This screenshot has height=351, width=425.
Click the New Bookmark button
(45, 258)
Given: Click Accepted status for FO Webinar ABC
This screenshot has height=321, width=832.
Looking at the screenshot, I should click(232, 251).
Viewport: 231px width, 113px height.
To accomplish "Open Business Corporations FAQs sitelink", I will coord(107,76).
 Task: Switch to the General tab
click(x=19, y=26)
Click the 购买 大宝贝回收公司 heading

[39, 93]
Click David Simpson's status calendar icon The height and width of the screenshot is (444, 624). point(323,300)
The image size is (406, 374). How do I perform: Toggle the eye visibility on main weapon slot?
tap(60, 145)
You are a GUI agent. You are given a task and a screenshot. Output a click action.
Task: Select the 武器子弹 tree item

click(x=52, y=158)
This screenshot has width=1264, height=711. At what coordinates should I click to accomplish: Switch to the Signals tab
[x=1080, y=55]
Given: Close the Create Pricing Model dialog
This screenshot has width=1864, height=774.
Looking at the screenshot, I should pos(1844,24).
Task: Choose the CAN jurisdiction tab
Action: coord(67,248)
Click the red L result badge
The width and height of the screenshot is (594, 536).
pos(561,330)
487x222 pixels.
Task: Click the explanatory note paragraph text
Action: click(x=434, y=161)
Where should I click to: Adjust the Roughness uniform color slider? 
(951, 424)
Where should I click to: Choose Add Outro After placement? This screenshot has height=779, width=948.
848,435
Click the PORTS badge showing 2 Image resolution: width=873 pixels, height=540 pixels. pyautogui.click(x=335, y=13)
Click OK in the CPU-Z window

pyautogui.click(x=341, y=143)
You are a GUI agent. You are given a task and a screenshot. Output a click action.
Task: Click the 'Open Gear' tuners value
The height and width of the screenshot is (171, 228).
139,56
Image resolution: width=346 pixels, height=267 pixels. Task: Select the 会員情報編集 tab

·····

Reproduce all the items above word for word, line by line.

Response:
This screenshot has height=351, width=425.
Click the New Bookmark button
(45, 258)
Given: Click Accepted status for FO Webinar ABC
This screenshot has height=321, width=832.
Looking at the screenshot, I should click(232, 251).
Viewport: 231px width, 113px height.
To accomplish "Open Business Corporations FAQs sitelink", I will coord(107,76).
 Task: Switch to the General tab
click(x=19, y=26)
Click the 购买 大宝贝回收公司 heading

[39, 93]
Click David Simpson's status calendar icon The height and width of the screenshot is (444, 624). point(323,300)
The image size is (406, 374). How do I perform: Toggle the eye visibility on main weapon slot?
tap(60, 145)
You are a GUI agent. You are given a task and a screenshot. Output a click action.
Task: Select the 武器子弹 tree item

click(x=52, y=158)
This screenshot has width=1264, height=711. At what coordinates should I click to accomplish: Switch to the Signals tab
[x=1080, y=55]
Given: Close the Create Pricing Model dialog
This screenshot has width=1864, height=774.
Looking at the screenshot, I should pos(1844,24).
Task: Choose the CAN jurisdiction tab
Action: coord(67,248)
Click the red L result badge
The width and height of the screenshot is (594, 536).
pos(561,330)
487x222 pixels.
Task: Click the explanatory note paragraph text
Action: click(x=434, y=161)
Where should I click to: Adjust the Roughness uniform color slider? 
(951, 424)
Where should I click to: Choose Add Outro After placement? This screenshot has height=779, width=948.
848,435
Click the PORTS badge showing 2 Image resolution: width=873 pixels, height=540 pixels. pyautogui.click(x=335, y=13)
Click OK in the CPU-Z window

pyautogui.click(x=341, y=143)
You are a GUI agent. You are given a task and a screenshot. Output a click action.
Task: Click the 'Open Gear' tuners value
The height and width of the screenshot is (171, 228).
139,56
Image resolution: width=346 pixels, height=267 pixels. Task: Select the 会員情報編集 tab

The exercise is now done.